==== EXCERPTED PASSAGE ====

Showing posts with label Ada. Show all posts
Showing posts with label Ada. Show all posts

Thursday, May 22, 2008

JGNAT is coming back!

(If you're not interested in the Ada programming language, then this post has nothing for you :-)

AdaCore has announced in their latest newsletter that JGNAT, their Ada-to-Java Byte Code compiler, is being updated and will be made available in the 2nd quarter of 2008 (see the "In The Pipeline" sidebar):

A collection of add-on tools for interfacing between Ada and
Java is scheduled for release during Q2 2008. They support
mixed-language Ada/Java development, in particular:

- Calling natively-compiled Ada code from Java
- Compiling Ada to JVM bytecodes and communicating between Ada and Java directly.

The toolsuite exploits the Java Native Interface (JNI) for the
first scenario, but automates the generation of the JNI-related
“glue code” to ease the job of the developer. An updated
version of AdaCore’s JGNAT product handles the second
scenario. The tools take advantage of Ada 2005’s new
features to provide an interfacing mechanism that complies
with the Ada standard.
A future version of the toolsuite will support the invocation of
Java methods from natively-compiled Ada code.
The original release was never updated beyond version 1.1p, which I used a fair amount. I felt it was almost, but not quite, production quality. My experience was that it worked pretty well with Java 1.2, tasking broke in 1.3, and was pretty much a non-starter for 1.4.

Robert Dewar, AdaCore's president, commented in 2004 that "the status of JGNAT is that we have kept the sources updated to the minimal extent that they compile, but we no longer support this product and it was never fully completed."

I don't know the impetus behind restarting JGNAT support, but I'm glad to see it happening.


Monday, February 11, 2008

Concretizing Static Typing Metadata

Well, that's a pretentious title, doncha think?

====

THE REQUEST
Answer these questions about the JGNAT post, giving each answer on its own line and marking it with the same letter.
(a) In which quarter and year is the collection of Ada and Java interfacing tools scheduled for release?
(b) Beyond which version was the original JGNAT release never updated?
(c) What position at AdaCore does the post give for Robert Dewar?

==== DATA ====

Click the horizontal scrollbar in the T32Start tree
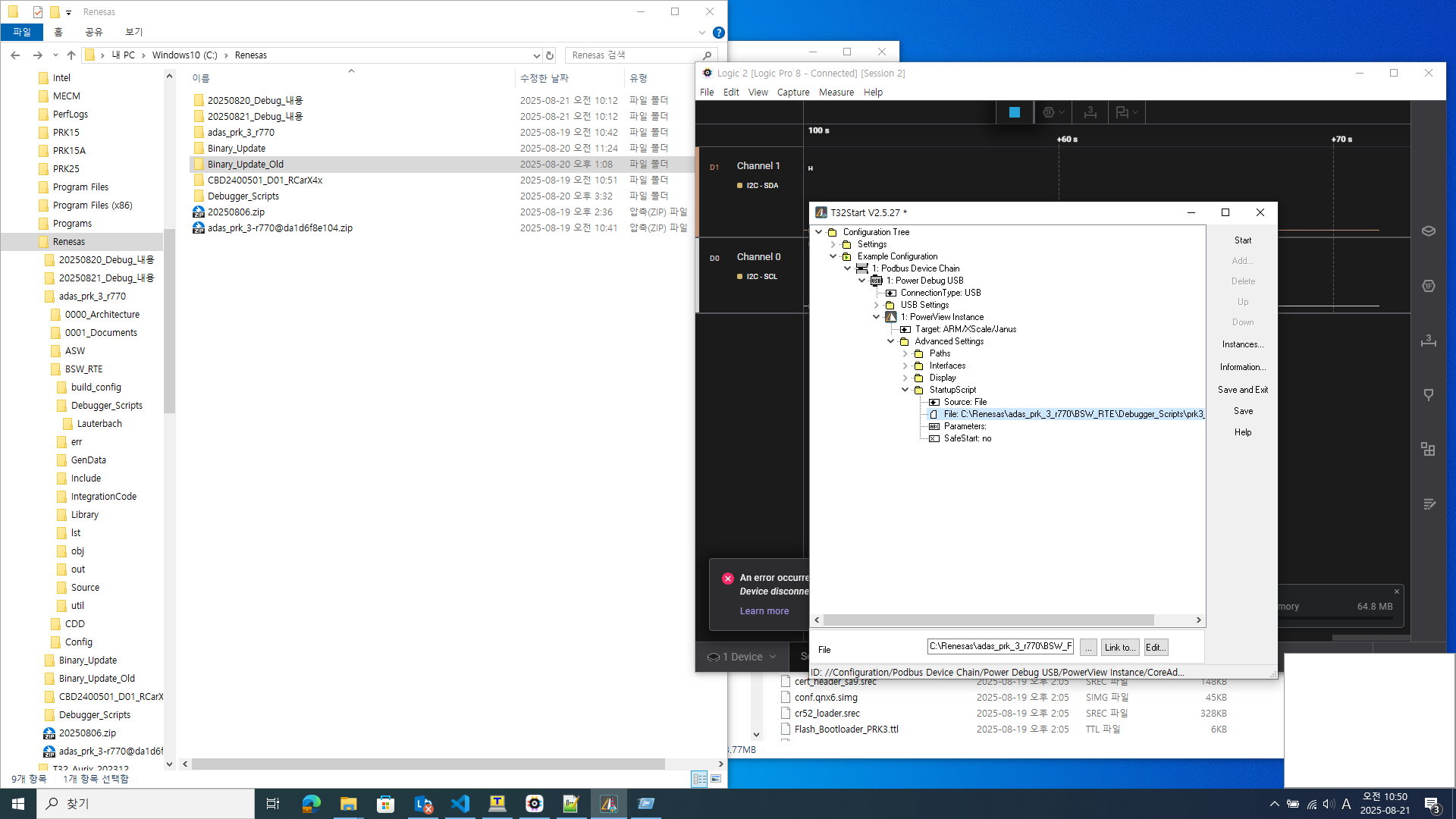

====

SOLUTION TO THIS PROBLEM
(a) The second quarter (Q2) of 2008
(b) Version 1.1p
(c) President